Sauf mention contraire, les mots ci-dessous sont en pāli.

Ajahn (thaï) : enseignant. 

Anagami : « Celui qui ne reviendra plus » — troisième stade d’Eveil avant le Nibbana. 

Arahant : « l’Etre Noble », un être humain « éveillé », libre de tous les concepts erronés, grâce à la réalisation du Nibbana. Il est libre de toute réincarnation future. 

Bodhisatta : dans le bouddhisme Theravada, ce mot se réfère à un être destiné à atteindre l’Eveil. 

Dhamma : l’enseignement du Bouddha. Egalement la vérité de la nature ou la Vérité ultime. 

Nibbana : Quatrième et dernier stade de l’Eveil qui libère de toute renaissance future. 

Préceptes : règles de conduite et de moralité recommandées par le Bouddha. 

Quatre Nobles Vérités : le premier enseignement du Bouddha dans lequel il montre la vérité de la souffrance, sa cause, sa cessation et la voie qui mène à cette cessation. 

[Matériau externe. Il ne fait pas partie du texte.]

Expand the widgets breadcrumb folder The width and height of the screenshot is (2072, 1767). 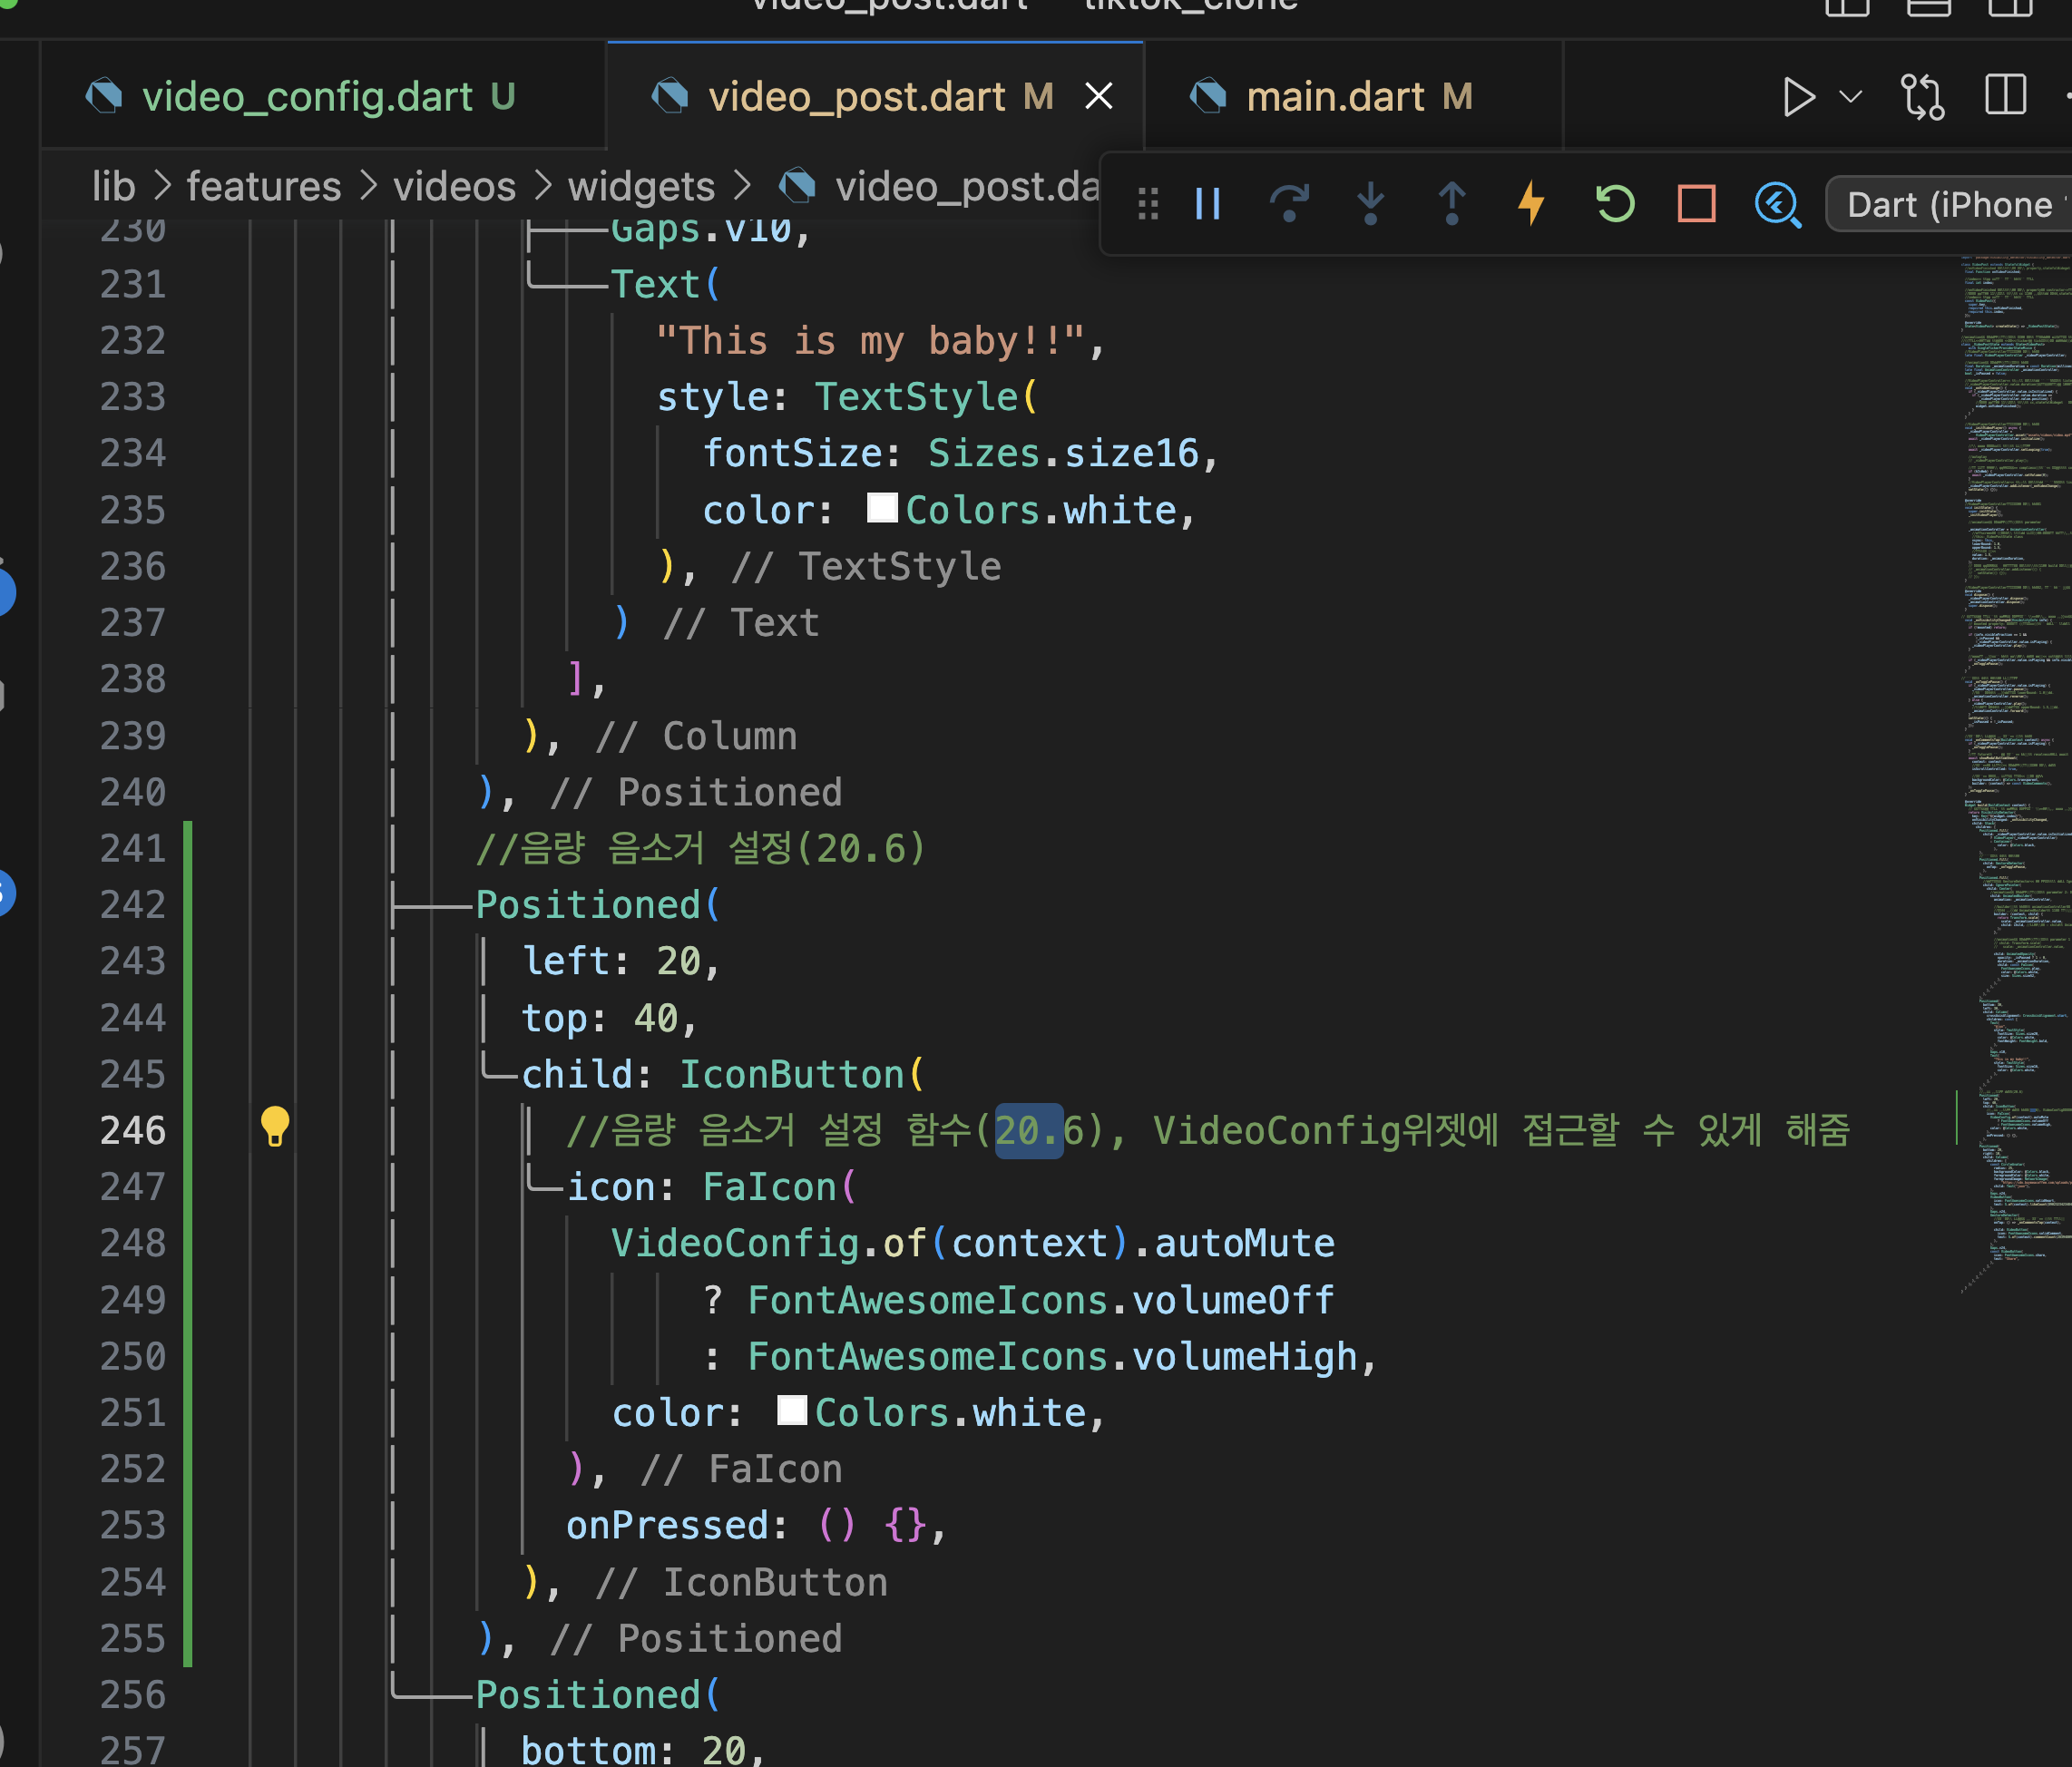tap(641, 187)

Sakadagami : « Celui qui ne reviendra qu’une seule fois » — second stade de l’Eveil. 

Samsara : le cycle sans fin de la naissance et de la mort. 

Sotapanna : « Celui qui entre dans le courant » — premier stade de l’Eveil. Sept vies au maximum attendent celui qui est entré dans le courant avant qu’il n’atteigne l’Eveil ultime. 

Wat (thaï) : monastère ou temple en Thaïlande.